Speaking at the inauguration of the academic year 2025-26 at the Rashtriya Raksha University (RRU), Gandhinagar, Ravi also praised Operation Sindoor, stating that it would go down in history as an example of “how a country can achieve its political objective through military means in a short, swift manner”, and how, the world over, it was “easy” to start a war but not as simple to end it.
According to Ravi, before Independence, the country was “united” even though there was no single national central government. After Independence, he said, “we have started fighting with each other… what they call linguistic nationalism”.
He said, “Within a decade of our Independence, there had to be a linguistic reorganisation of Bharat and this happened following violent protests in many parts of the country… people had started refusing to live with each other. When we created linguistic states, a large population became second-class citizens…”
He said, “In my own state Tamil Nadu… people of different languages — Telugu, Tamil, Kannada, Gujarati, Marathi, Hindi… they all live together but the moment it became a linguistic state, one third of the population became a second-class citizen. It happened in other parts also.”

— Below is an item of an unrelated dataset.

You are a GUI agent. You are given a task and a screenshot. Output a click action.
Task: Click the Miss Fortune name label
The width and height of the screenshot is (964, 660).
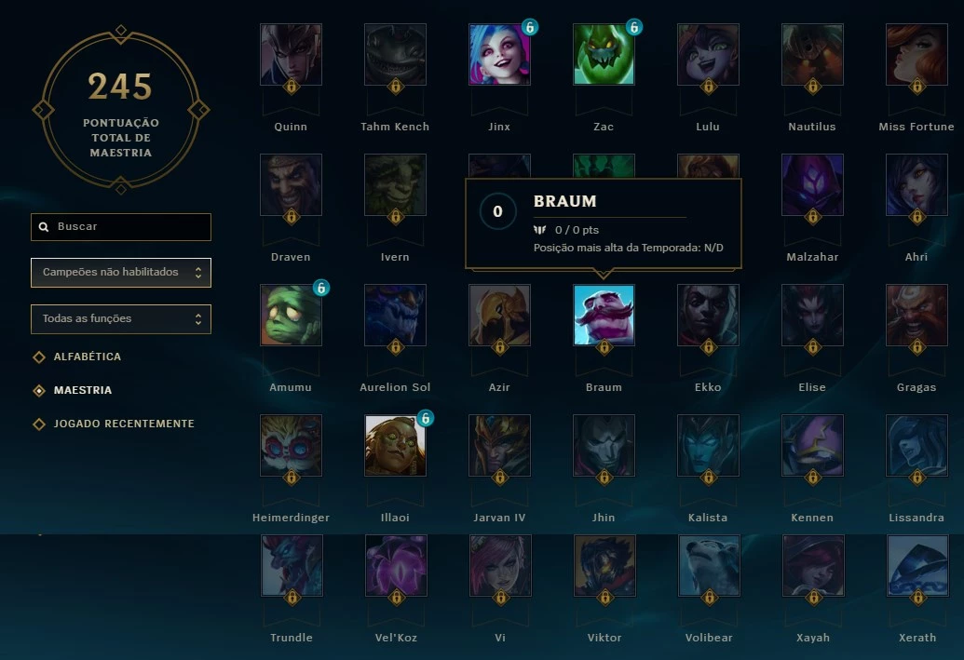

The TN Governor said, “Something went wrong after Independence… The rashtra (nation) was taken in a direction that created division among our people in every conceivable way. So much so that the government began accepting as if it was an inevitable natural phenomena. This is reflected in the administrative (reforms) commission report. In 2008, the central government commissioned it. It was a voluminous report on conflict management, countering terrorism and if you read it, you will see how the government viewed the country.”
According to him, the creation of an “ethnicity-based state” was “an attack, an assault on the spirit of Bharat rashtra.”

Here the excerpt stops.